• **EXERCISE**:
Your response should consist solely of the records, written out exactly.

• **MATERIAL SHOWN**:
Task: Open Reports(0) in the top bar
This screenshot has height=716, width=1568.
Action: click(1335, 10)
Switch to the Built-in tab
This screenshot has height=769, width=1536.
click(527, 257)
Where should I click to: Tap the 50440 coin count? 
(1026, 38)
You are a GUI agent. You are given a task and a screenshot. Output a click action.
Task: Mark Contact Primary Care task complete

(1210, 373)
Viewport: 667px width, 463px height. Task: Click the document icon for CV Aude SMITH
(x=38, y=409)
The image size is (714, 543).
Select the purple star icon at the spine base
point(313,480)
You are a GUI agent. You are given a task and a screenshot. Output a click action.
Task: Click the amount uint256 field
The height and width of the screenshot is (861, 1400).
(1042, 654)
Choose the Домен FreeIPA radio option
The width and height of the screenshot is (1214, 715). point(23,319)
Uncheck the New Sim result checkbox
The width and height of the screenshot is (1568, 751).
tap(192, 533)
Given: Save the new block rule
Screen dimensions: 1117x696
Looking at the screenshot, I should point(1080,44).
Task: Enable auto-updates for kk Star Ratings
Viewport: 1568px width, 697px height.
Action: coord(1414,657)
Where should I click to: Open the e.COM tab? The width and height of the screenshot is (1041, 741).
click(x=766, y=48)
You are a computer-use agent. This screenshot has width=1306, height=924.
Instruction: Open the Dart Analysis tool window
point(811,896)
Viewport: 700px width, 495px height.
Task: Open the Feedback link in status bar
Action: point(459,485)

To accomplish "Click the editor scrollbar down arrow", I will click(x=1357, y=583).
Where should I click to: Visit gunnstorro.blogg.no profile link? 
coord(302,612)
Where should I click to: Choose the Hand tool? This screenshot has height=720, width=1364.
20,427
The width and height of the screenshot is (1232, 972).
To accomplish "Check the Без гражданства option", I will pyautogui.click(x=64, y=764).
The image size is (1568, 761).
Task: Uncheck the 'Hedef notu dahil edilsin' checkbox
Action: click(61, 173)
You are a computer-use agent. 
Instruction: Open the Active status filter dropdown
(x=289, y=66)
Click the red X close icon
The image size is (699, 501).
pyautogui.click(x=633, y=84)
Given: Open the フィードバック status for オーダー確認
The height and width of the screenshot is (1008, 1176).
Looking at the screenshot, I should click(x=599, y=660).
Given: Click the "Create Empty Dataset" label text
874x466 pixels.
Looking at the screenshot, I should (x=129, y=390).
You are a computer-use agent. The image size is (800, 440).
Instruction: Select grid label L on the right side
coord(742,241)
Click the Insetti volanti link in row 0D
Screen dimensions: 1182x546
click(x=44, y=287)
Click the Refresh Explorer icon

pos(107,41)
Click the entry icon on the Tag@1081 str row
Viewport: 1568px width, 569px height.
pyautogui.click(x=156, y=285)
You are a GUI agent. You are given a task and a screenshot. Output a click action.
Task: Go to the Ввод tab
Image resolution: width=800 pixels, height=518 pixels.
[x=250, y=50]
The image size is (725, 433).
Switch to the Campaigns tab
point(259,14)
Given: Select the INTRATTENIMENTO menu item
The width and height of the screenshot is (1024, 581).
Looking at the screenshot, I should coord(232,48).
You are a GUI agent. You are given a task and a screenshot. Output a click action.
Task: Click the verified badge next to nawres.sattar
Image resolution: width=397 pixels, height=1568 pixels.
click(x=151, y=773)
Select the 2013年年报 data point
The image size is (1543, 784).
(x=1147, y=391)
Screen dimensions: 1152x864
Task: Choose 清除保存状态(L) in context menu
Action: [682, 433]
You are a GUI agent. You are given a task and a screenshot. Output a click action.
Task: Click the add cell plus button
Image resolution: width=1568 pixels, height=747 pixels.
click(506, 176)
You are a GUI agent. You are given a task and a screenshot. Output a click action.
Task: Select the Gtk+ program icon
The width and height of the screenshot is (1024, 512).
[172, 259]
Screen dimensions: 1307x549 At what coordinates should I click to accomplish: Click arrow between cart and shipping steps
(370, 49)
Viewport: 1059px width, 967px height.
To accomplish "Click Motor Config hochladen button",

• **SOLUTION**:
Task: Open Reports(0) in the top bar
This screenshot has height=716, width=1568.
Action: click(1335, 10)
Switch to the Built-in tab
This screenshot has height=769, width=1536.
click(527, 257)
Where should I click to: Tap the 50440 coin count? 
(1026, 38)
You are a GUI agent. You are given a task and a screenshot. Output a click action.
Task: Mark Contact Primary Care task complete

(1210, 373)
Viewport: 667px width, 463px height. Task: Click the document icon for CV Aude SMITH
(x=38, y=409)
The image size is (714, 543).
Select the purple star icon at the spine base
point(313,480)
You are a GUI agent. You are given a task and a screenshot. Output a click action.
Task: Click the amount uint256 field
The height and width of the screenshot is (861, 1400).
(1042, 654)
Choose the Домен FreeIPA radio option
The width and height of the screenshot is (1214, 715). point(23,319)
Uncheck the New Sim result checkbox
The width and height of the screenshot is (1568, 751).
tap(192, 533)
Given: Save the new block rule
Screen dimensions: 1117x696
Looking at the screenshot, I should point(1080,44).
Task: Enable auto-updates for kk Star Ratings
Viewport: 1568px width, 697px height.
Action: coord(1414,657)
Where should I click to: Open the e.COM tab? The width and height of the screenshot is (1041, 741).
click(x=766, y=48)
You are a computer-use agent. This screenshot has width=1306, height=924.
Instruction: Open the Dart Analysis tool window
point(811,896)
Viewport: 700px width, 495px height.
Task: Open the Feedback link in status bar
Action: point(459,485)

To accomplish "Click the editor scrollbar down arrow", I will click(x=1357, y=583).
Where should I click to: Visit gunnstorro.blogg.no profile link? 
coord(302,612)
Where should I click to: Choose the Hand tool? This screenshot has height=720, width=1364.
20,427
The width and height of the screenshot is (1232, 972).
To accomplish "Check the Без гражданства option", I will pyautogui.click(x=64, y=764).
The image size is (1568, 761).
Task: Uncheck the 'Hedef notu dahil edilsin' checkbox
Action: click(61, 173)
You are a computer-use agent. 
Instruction: Open the Active status filter dropdown
(x=289, y=66)
Click the red X close icon
The image size is (699, 501).
pyautogui.click(x=633, y=84)
Given: Open the フィードバック status for オーダー確認
The height and width of the screenshot is (1008, 1176).
Looking at the screenshot, I should click(x=599, y=660).
Given: Click the "Create Empty Dataset" label text
874x466 pixels.
Looking at the screenshot, I should (x=129, y=390).
You are a computer-use agent. The image size is (800, 440).
Instruction: Select grid label L on the right side
coord(742,241)
Click the Insetti volanti link in row 0D
Screen dimensions: 1182x546
click(x=44, y=287)
Click the Refresh Explorer icon

pos(107,41)
Click the entry icon on the Tag@1081 str row
Viewport: 1568px width, 569px height.
pyautogui.click(x=156, y=285)
You are a GUI agent. You are given a task and a screenshot. Output a click action.
Task: Go to the Ввод tab
Image resolution: width=800 pixels, height=518 pixels.
[x=250, y=50]
The image size is (725, 433).
Switch to the Campaigns tab
point(259,14)
Given: Select the INTRATTENIMENTO menu item
The width and height of the screenshot is (1024, 581).
Looking at the screenshot, I should coord(232,48).
You are a GUI agent. You are given a task and a screenshot. Output a click action.
Task: Click the verified badge next to nawres.sattar
Image resolution: width=397 pixels, height=1568 pixels.
click(x=151, y=773)
Select the 2013年年报 data point
The image size is (1543, 784).
(x=1147, y=391)
Screen dimensions: 1152x864
Task: Choose 清除保存状态(L) in context menu
Action: [682, 433]
You are a GUI agent. You are given a task and a screenshot. Output a click action.
Task: Click the add cell plus button
Image resolution: width=1568 pixels, height=747 pixels.
click(506, 176)
You are a GUI agent. You are given a task and a screenshot. Output a click action.
Task: Select the Gtk+ program icon
The width and height of the screenshot is (1024, 512).
[172, 259]
Screen dimensions: 1307x549 At what coordinates should I click to accomplish: Click arrow between cart and shipping steps
(370, 49)
Viewport: 1059px width, 967px height.
To accomplish "Click Motor Config hochladen button",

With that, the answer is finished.